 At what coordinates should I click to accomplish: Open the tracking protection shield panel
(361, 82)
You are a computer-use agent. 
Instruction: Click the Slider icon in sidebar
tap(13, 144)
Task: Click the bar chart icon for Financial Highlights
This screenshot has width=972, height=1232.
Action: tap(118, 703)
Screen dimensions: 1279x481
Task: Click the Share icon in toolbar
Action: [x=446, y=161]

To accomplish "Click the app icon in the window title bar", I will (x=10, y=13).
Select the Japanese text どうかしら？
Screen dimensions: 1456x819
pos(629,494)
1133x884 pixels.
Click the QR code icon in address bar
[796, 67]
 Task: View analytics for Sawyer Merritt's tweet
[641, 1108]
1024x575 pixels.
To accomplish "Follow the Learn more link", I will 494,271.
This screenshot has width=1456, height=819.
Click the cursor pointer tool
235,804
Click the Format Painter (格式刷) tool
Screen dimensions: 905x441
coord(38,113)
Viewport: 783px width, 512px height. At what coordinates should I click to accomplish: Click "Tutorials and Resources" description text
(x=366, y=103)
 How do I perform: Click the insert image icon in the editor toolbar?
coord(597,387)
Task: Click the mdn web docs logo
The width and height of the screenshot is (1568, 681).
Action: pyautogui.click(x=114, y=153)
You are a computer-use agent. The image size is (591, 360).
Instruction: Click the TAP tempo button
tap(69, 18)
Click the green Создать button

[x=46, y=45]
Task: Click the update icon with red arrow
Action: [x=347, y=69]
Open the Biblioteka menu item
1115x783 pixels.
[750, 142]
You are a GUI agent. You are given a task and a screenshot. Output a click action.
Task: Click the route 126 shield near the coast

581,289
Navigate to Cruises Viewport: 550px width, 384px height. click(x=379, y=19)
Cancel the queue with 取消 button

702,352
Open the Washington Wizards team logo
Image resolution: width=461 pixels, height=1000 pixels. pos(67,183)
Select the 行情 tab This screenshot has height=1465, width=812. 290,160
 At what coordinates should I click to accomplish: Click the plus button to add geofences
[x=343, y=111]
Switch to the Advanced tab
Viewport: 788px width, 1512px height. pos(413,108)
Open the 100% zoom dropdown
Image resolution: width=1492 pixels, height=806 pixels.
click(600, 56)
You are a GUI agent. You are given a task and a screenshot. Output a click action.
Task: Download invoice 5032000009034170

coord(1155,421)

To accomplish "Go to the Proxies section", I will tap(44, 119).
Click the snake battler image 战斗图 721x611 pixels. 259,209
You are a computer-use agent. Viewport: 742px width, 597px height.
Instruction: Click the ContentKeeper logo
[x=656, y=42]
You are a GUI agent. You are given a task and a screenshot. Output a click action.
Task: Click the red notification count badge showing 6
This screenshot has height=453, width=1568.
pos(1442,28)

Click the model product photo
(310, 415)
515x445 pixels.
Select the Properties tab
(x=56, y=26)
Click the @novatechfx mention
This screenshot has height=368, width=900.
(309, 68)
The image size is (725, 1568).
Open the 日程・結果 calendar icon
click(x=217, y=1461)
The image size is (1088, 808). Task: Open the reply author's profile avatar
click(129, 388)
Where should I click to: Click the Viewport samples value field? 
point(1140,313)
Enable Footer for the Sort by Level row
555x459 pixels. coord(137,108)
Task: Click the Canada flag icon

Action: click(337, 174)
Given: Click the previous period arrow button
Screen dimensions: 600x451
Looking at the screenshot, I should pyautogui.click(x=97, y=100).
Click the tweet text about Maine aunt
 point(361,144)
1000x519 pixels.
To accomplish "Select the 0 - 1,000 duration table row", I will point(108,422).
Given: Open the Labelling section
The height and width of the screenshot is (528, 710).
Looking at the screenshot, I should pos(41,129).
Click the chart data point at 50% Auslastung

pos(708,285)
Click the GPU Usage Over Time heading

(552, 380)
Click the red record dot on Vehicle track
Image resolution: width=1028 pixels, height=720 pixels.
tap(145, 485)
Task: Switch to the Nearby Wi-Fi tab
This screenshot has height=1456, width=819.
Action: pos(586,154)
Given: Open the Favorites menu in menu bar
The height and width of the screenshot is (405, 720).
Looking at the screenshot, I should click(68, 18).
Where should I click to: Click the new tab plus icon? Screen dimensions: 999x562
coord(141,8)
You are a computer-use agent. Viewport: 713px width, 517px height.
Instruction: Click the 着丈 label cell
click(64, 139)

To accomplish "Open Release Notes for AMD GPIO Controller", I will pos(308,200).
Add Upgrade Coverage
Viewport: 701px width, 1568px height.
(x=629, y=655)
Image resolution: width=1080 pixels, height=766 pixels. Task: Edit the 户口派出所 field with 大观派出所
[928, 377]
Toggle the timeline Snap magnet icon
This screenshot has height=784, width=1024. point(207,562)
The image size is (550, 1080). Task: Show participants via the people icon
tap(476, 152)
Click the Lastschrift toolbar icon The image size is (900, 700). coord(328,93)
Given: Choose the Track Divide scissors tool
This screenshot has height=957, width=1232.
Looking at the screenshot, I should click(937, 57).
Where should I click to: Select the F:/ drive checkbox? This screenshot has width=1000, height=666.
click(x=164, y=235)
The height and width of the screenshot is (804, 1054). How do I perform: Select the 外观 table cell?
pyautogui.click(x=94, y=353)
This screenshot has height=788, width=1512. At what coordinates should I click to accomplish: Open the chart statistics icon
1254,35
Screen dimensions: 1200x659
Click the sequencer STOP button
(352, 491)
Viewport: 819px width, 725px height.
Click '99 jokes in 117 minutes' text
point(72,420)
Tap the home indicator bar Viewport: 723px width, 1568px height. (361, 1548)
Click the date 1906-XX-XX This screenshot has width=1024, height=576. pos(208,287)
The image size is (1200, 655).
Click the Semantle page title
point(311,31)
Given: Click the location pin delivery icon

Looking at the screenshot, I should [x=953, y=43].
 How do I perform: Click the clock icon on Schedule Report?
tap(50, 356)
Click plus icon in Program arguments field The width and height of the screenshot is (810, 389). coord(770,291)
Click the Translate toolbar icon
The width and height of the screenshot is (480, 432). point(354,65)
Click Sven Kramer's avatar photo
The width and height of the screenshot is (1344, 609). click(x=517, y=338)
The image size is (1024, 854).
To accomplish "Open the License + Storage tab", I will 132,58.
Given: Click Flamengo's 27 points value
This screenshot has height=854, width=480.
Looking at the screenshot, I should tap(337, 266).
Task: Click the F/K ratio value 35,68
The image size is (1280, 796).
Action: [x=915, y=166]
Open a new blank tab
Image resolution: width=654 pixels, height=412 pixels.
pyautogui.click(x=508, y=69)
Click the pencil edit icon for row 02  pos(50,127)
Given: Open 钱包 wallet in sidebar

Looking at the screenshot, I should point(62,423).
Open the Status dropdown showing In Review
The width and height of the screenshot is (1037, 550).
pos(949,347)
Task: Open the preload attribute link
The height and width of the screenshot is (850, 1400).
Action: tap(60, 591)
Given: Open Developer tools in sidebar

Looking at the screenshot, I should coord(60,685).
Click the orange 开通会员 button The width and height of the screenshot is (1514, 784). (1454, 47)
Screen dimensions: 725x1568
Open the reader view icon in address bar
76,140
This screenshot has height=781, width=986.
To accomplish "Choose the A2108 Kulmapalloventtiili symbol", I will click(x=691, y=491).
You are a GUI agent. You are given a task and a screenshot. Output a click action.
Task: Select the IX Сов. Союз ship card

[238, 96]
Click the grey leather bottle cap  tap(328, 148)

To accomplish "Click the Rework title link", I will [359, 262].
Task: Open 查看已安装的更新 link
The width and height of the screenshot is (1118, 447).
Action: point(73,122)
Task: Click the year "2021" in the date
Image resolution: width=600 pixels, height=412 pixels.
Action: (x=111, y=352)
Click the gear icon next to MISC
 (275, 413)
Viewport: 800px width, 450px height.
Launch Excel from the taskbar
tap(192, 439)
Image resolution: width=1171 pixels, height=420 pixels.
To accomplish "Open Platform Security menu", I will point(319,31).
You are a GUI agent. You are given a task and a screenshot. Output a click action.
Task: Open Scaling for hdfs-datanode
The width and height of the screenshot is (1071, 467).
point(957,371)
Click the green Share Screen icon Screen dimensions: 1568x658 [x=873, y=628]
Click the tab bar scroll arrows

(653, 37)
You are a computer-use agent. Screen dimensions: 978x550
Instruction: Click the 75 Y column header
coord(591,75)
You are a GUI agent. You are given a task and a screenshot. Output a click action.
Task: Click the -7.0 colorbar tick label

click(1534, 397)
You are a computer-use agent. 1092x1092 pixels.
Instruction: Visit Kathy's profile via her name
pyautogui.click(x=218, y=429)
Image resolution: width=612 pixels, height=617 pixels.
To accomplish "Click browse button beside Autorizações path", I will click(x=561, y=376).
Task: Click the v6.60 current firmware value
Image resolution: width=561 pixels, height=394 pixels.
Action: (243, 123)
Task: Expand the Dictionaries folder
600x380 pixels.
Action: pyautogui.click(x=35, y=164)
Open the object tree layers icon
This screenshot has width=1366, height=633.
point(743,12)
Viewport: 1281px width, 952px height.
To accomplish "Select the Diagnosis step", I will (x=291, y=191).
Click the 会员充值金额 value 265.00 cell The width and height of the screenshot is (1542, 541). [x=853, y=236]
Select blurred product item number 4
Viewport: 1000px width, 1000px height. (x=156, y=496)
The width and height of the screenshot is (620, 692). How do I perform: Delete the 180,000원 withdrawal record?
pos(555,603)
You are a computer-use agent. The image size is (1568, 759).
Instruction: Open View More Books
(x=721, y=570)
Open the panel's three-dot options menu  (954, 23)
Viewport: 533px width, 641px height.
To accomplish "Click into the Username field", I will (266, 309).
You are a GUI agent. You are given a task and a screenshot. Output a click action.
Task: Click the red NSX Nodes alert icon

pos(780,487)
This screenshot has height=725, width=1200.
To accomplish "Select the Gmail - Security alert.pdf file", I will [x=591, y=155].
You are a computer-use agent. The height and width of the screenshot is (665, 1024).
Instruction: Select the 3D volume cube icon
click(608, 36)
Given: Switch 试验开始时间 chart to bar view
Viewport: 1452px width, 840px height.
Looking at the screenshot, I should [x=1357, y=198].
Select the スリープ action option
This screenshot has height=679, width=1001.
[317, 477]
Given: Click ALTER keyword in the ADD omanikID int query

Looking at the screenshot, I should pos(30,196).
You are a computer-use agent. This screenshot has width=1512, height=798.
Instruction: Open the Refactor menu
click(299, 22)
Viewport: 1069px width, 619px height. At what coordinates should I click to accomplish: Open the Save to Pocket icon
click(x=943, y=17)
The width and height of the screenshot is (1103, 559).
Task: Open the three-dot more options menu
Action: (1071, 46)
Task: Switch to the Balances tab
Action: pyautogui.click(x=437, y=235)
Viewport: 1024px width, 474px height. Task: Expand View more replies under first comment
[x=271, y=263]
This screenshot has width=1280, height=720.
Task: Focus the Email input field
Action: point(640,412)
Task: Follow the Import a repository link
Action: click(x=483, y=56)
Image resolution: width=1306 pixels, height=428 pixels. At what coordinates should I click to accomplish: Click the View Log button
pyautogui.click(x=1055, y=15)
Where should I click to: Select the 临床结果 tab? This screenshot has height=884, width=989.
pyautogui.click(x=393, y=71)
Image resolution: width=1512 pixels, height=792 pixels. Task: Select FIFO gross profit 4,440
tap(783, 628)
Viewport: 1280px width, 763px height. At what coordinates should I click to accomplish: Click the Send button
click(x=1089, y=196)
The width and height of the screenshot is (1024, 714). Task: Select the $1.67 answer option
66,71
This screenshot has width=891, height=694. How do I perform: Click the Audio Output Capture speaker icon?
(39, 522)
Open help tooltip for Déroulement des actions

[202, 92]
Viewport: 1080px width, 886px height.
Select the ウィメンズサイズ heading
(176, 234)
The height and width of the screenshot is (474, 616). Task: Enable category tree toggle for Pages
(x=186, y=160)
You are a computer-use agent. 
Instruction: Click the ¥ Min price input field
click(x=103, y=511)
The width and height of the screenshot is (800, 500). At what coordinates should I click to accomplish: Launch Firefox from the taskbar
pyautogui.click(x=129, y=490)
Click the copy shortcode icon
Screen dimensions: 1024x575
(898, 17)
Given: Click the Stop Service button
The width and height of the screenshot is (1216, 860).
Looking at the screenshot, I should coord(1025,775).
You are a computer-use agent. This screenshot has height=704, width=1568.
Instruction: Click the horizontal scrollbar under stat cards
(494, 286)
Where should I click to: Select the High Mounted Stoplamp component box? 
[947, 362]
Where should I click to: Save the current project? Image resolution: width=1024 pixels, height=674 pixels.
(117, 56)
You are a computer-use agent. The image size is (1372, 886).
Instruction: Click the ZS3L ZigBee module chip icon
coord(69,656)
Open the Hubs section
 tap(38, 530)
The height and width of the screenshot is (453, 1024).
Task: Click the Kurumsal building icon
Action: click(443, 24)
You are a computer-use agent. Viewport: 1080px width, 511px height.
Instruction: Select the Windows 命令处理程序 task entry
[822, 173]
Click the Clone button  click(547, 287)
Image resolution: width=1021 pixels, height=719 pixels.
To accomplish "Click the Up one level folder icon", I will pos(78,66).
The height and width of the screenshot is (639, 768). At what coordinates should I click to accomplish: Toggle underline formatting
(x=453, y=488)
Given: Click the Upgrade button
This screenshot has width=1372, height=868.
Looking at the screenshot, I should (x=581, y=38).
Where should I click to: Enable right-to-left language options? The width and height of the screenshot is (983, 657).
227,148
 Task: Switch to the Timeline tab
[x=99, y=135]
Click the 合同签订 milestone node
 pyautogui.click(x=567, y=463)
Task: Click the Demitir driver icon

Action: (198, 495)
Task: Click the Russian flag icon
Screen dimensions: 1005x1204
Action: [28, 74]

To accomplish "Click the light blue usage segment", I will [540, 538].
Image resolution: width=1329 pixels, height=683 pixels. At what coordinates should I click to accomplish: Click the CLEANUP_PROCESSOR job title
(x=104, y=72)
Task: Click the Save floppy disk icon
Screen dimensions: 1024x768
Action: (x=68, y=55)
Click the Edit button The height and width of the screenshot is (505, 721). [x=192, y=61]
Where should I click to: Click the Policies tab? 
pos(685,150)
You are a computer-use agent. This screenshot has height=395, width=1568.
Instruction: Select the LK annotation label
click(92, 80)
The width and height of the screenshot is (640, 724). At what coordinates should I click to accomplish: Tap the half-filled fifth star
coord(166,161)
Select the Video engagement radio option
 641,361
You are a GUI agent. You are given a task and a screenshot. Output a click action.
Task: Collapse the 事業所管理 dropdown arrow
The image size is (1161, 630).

What to work on: Using the records above, set down exactly the lines from the one with "Task: Click the bar" through the one with "This screenshot has width=1456, height=819.", inclusive, and nothing more.

The answer:
Task: Click the bar chart icon for Financial Highlights
This screenshot has width=972, height=1232.
Action: tap(118, 703)
Screen dimensions: 1279x481
Task: Click the Share icon in toolbar
Action: [x=446, y=161]

To accomplish "Click the app icon in the window title bar", I will (x=10, y=13).
Select the Japanese text どうかしら？
Screen dimensions: 1456x819
pos(629,494)
1133x884 pixels.
Click the QR code icon in address bar
[796, 67]
 Task: View analytics for Sawyer Merritt's tweet
[641, 1108]
1024x575 pixels.
To accomplish "Follow the Learn more link", I will 494,271.
This screenshot has width=1456, height=819.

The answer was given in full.